Maybe they are just [whatever] about people who sound different from them.

A digression: I'm in California. We hosted an exchange student from Spain. We were out in public somewhere where she heard a family speaking American Spanish, and she complained they didn't speak Spanish properly.


----------



## cinisajoy (Mar 10, 2013)

Sandra K. Williams said:


> Just the ones with the flowing golden locks.
> 
> Maybe they are just [whatever] about people who sound different from them.
> 
> A digression: I'm in California. We hosted an exchange student from Spain. We were out in public somewhere where she heard a family speaking American Spanish, and she complained they didn't speak Spanish properly.
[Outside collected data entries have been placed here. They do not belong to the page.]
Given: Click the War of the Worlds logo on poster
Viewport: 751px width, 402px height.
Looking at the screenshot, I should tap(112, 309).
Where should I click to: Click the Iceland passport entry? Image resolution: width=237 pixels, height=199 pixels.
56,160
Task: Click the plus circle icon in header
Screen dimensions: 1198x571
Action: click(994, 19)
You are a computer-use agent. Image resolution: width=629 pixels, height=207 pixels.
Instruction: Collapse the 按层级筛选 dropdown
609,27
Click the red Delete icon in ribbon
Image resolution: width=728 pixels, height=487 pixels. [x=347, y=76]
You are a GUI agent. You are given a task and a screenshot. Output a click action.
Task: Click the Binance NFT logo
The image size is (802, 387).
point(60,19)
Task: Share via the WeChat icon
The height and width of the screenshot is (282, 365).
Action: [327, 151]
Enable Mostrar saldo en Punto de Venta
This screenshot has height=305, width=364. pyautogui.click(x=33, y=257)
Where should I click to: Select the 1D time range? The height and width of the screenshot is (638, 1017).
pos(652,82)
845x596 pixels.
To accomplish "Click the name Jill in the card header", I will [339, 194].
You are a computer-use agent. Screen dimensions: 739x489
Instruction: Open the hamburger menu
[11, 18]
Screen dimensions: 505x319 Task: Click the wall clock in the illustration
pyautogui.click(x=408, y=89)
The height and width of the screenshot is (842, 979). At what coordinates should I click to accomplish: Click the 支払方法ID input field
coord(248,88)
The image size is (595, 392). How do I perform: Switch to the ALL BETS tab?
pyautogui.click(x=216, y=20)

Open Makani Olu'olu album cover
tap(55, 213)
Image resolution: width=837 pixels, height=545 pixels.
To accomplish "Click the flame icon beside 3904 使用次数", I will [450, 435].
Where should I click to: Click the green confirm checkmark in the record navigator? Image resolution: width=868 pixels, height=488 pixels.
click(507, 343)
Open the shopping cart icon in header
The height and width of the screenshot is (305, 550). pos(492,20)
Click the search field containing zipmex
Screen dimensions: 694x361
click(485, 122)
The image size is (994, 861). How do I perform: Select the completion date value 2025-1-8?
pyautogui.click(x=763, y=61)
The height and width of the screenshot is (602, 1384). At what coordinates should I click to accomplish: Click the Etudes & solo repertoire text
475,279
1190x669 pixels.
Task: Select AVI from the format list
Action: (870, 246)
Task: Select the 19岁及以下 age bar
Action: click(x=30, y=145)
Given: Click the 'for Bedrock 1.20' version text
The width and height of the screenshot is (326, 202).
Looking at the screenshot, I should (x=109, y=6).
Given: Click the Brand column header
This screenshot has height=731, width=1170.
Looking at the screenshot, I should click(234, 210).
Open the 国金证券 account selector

One of my friend's mom spoke Columbian Spanish. When she got wound up no one could understand her. Our friend that speaks true Spanish has trouble sometimes understanding tex-mex.


----------



## Terrence OBrien (Oct 21, 2010)

OK. Judge.


----------



## Vaalingrade (Feb 19, 2013)

Drew Smith said:


> I held out for so long but I've got to add my most hated one:
> 
> George smirked smugly. Becky grew increasingly uncomfortable. Her eyes fell to the table.
> 
> ...


This is Discworld levels of willful literalism.


----------



## ChrisWard (Mar 10, 2012)

I don't like the way people use anymore as two words in sentences such as "I don't go there any more", when it should be one word. Of course, its okay when its used as a quantifier (I can't eat any more bread), but when its used as the adverb it should be one word.


----------



## WHDean (Nov 2, 2011)

Catchy said:


> "We"...I write for several universities, magazines and newspapers. They all use Canadian Press. All publications will have an additional list that might vary from the standard. Back in the 1980s they were attempting to change harbour to harbor, but if you were referencing Halifax Harbour, it had to keep the u. It got complicated. Can. Press has gone back to harbour with the u, it appears.
> 
> Dalhousie uses Can. Press online: http://www.dal.ca/webteam/web_style_guide/editorial_style_guide.html
> 
> ...


You're confusing university _communications/marketing _departments--the people who produce ads, website content, and press releases for universities--with university _presses_ and commercial presses--the people who produce fiction and non-fiction books and journals in Canada. The latter do not use CP. Journals use the disciplinary guides (MLA, APA, AMA), university presses use disciplinary guides or the CMS (e.g., look at the McGill-Queen's University Press website: they stipulate CMS style), and commercial publishers use CMS.



johnlmonk said:


> What are you guys talking about?


I was wondering that myself...


----------



## Catchy (Mar 3, 2012)

Perhaps rather than qualifying and defining every word, when lots of people are just jumping in without following the different conversations, you could just point me to the actual place in an acceptable manual or version of the Oxford Dictionary where it says:


3) 80's is to be used as opposed to 80s, even when it's not possessive. 2) MP's is to have an apostrophe even when it's not possessive. 3) Plural pronouns are okay to use as a singular, non-gender.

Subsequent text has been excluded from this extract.